Insinuation of Methodological Problems as Responsible

Nevertheless, in attempting to account for a supposed inconsistency in outcome, skeptics still allude to methodological weaknesses. Sometimes this is expressed quite subtly, so French (p. 56) finds that:

the best research in parapsychology appears to be at least as scientific as that in other areas of social science, including psychology. Of course, there are many examples of shoddy research in all disciplines but it is only fair to judge a discipline on the basis of its highest quality outputs, (emphasis added)

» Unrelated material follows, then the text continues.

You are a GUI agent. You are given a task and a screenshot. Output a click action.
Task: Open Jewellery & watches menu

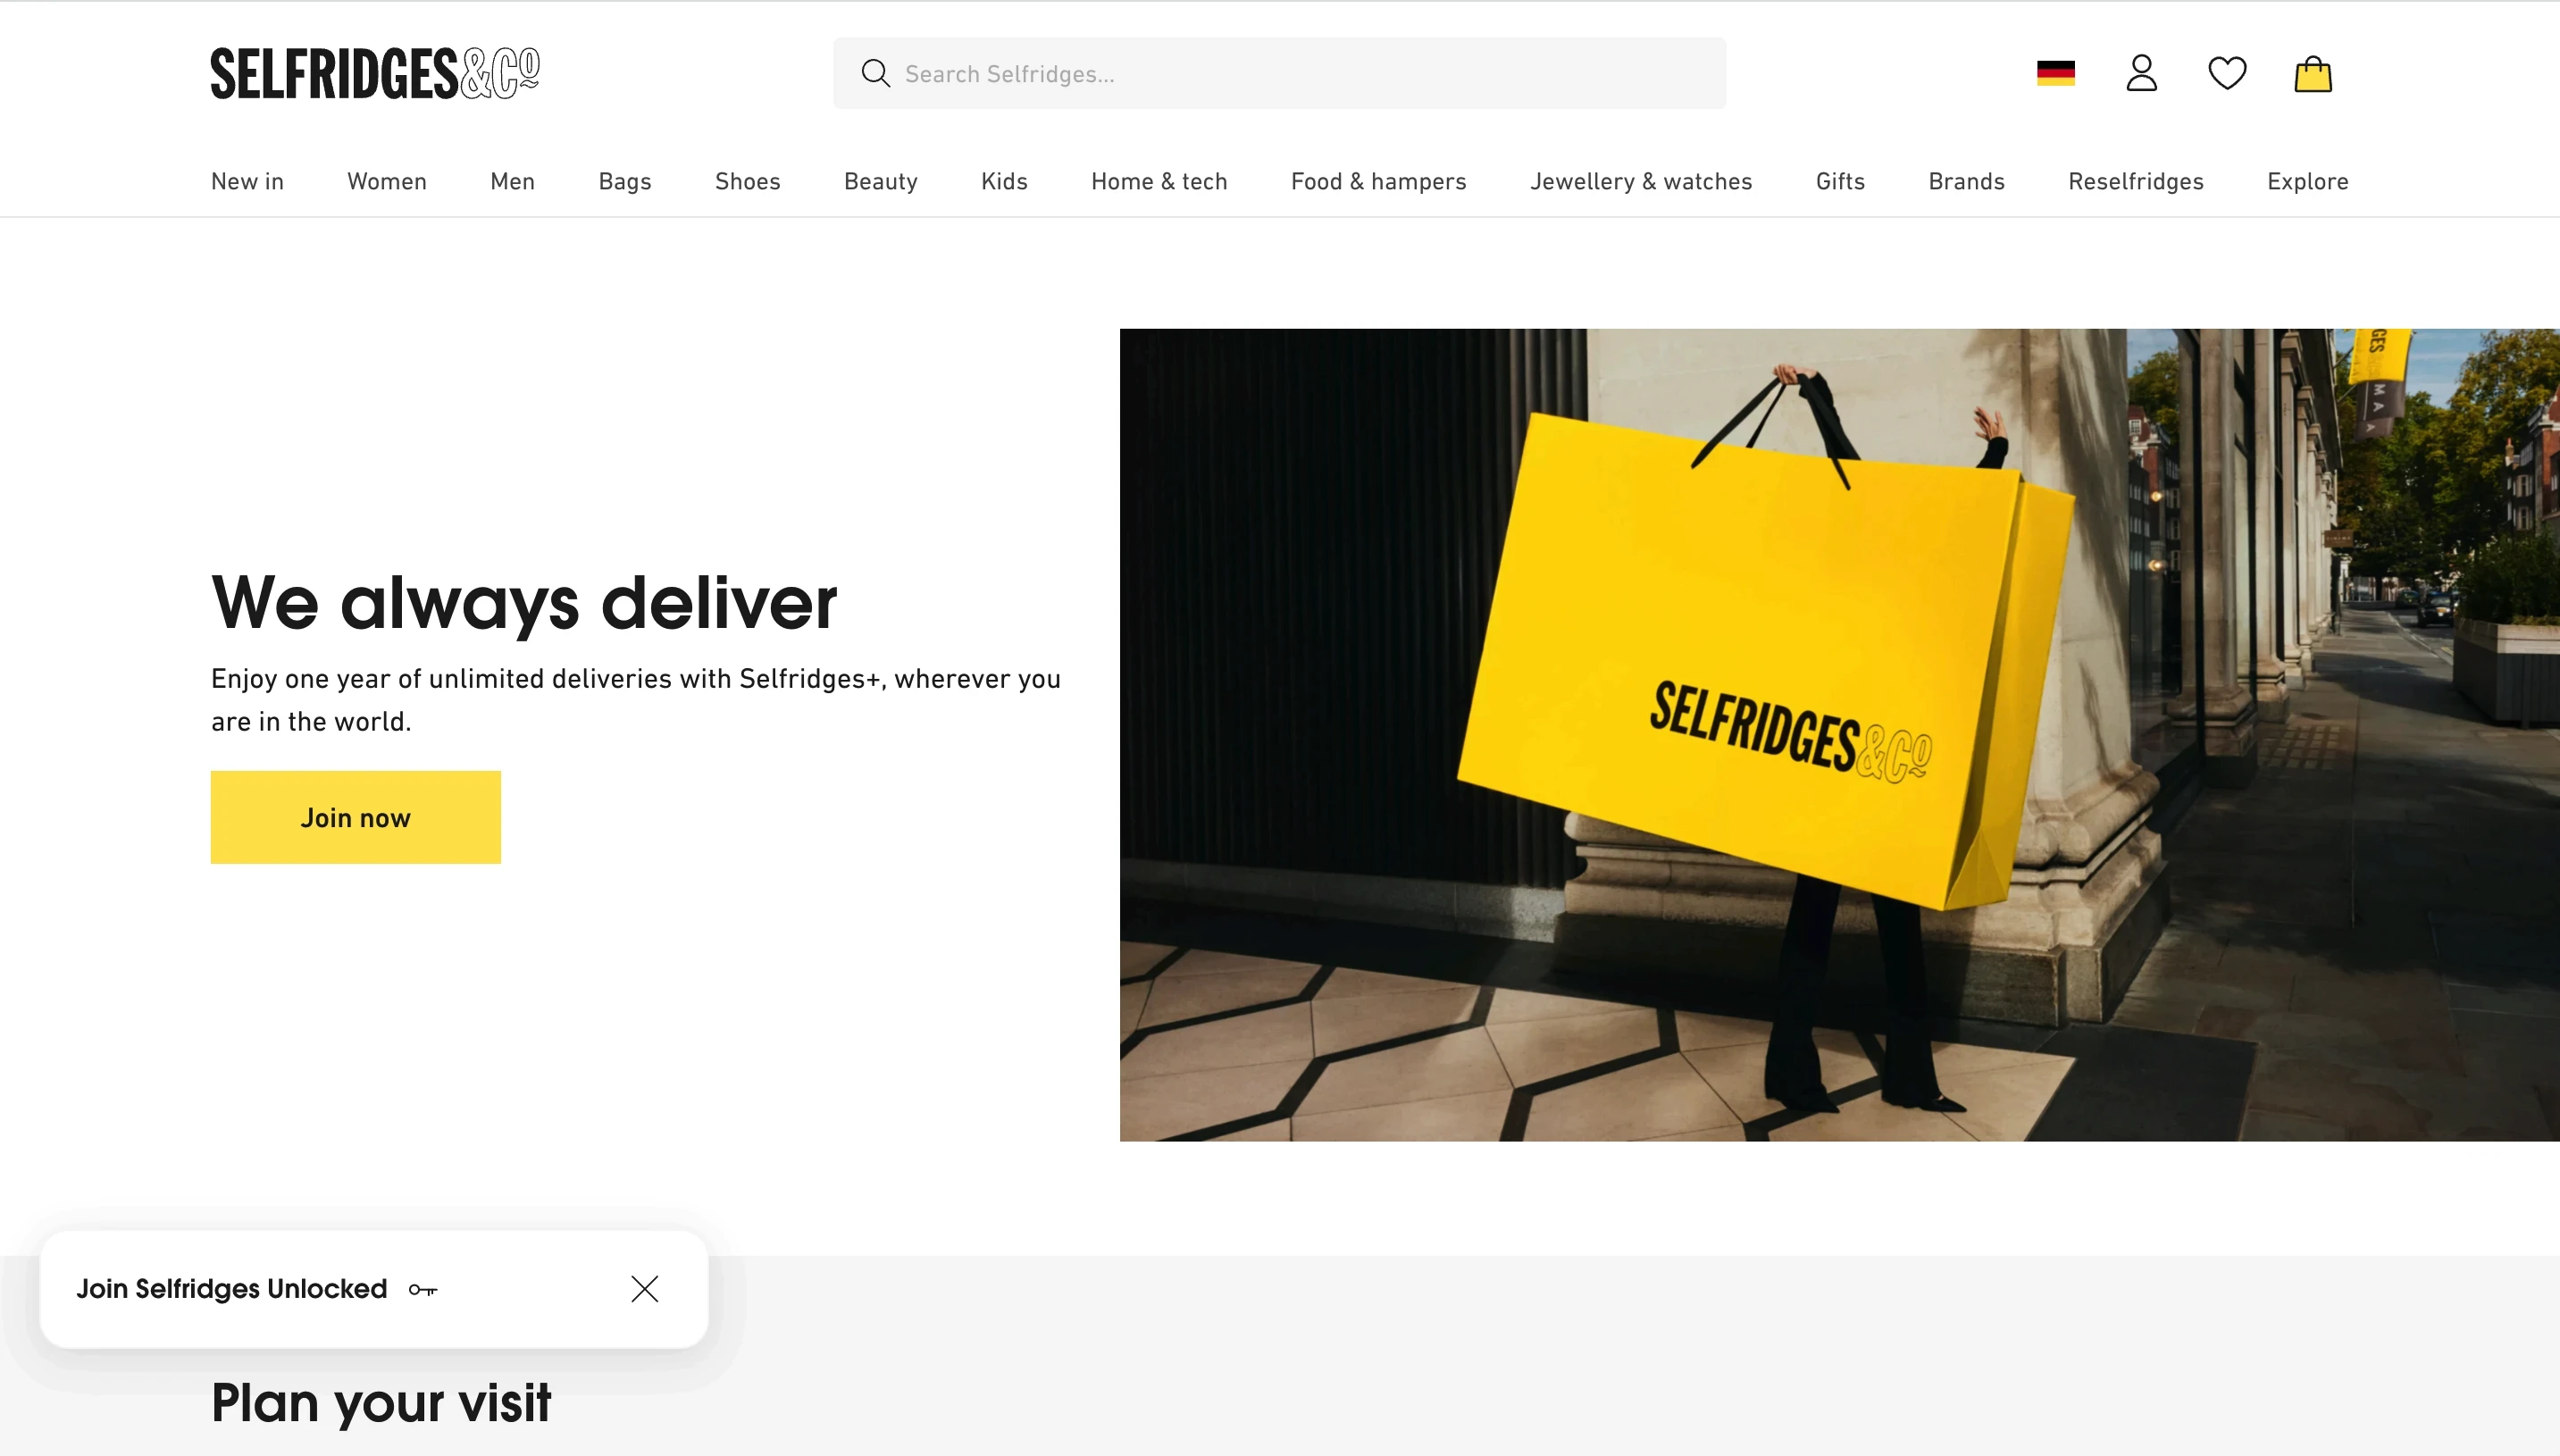[x=1641, y=182]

Others speak more baldly. Hyman still refers (p. 143) to the original ganzfeld database as "riddled with flaws", and "as a result of the debate between Honorton and me, the quality of ganzfeld psi experiments has improved greatly. Along with this improved quality, the average effect sizes have also declined" (p. 144). It is indeed true, according to Storm Tressoldi and Di Risio that there is a significant negative correlation between year of study and ES for free response studies ([r.sub.s] = .21, p = .049), though they claim that the data are better accounted for by a quadratic model that reflects a rebound effect ([R.sup.2] = .12, p = .004), with the most recent studies showing larger effect sizes, presumably despite continuing improvements in quality.

More tellingly, when discussing his original coding of ganzfeld studies and subsequent debate with Honorton, Hyman offers us a rare insight into the purpose of flaw analysis for him. He admits that,

By devoting my effort and time towards defending my assignment of flaws and showing how they could have accounted for the effects, I allowed the parapsychologists to switch the burden of proof from their side to my side. It was now up to me to prove that the flaws made a difference. This is impossible to do on the basis of a single database (p. 148, emphasis added)

This is a puzzling comment. It is unclear to me what the point would be of identifying some design feature as a flaw if it is not possible to demonstrate that this may be at least partly responsible for the supposedly spurious effect. Identifying a flaw as a flaw in some abstract inconsequential sense would relegate Hyman's diligent efforts to the category of Mark Hansel's fantastical suppositions rather than offering a cogent alternative explanation for actual outcomes.

Experimenter/Skeptic Effects

Wrapped up in the issue of replication difficulties and methodological artefacts is a concern about experimenter effects. In summarising his contribution, French asks for a reliable demonstration of psi with a medium to large effect size that can operate in the presence of skeptics. Although of course this request seems eminently reasonable, it simultaneously subtly perpetuates the myth that psi phenomena are coy in the presence of disbelievers, at best suggesting a whimsical or capricious character that sets them apart from other phenomena of the natural world, at worst suggesting that effects arise from methodological errors that are not repeated by more sophisticated skeptical researchers. For example. Alcock claims (p. 31) that "there have been a number of scientists over the years who have taken an interest in parapsychological matters, to the extent that they have conducted their own research but then later abandoned it when their data showed no evidence of paranormality". As a case in point, he refers to two studies by Stanley Jeffers (2003) that failed to find evidence of PK. Embarrassingly, Carter is able to point out (p. 89) that, rather than abandoning psi as a lost cause. Jeffers went on to publish a significant PK effect in his next study (Freedman, Jeffers. Saeger. Binns, & Black. 2003). Conspicuous by their absence from a list of neutral scientists are figures such as Robert Jahn and Daryl Bem, who were initially very skeptical of the psi hypothesis but were persuaded to conduct their own research into psi after being impressed by the results of others and then found out that they could produce their own effects. I suspect that these individuals would be dismissed as "parapsychologists" rather than as initially neutral scientists, but of course that defence would reduce the claim to a tautology. It also seems untenable to me to claim, for example, that the replications of Bern's "feeling the future" suite of experiments from 33 laboratories in 14 countries were all conducted by believers or sympathisers (Bem et al., 2016).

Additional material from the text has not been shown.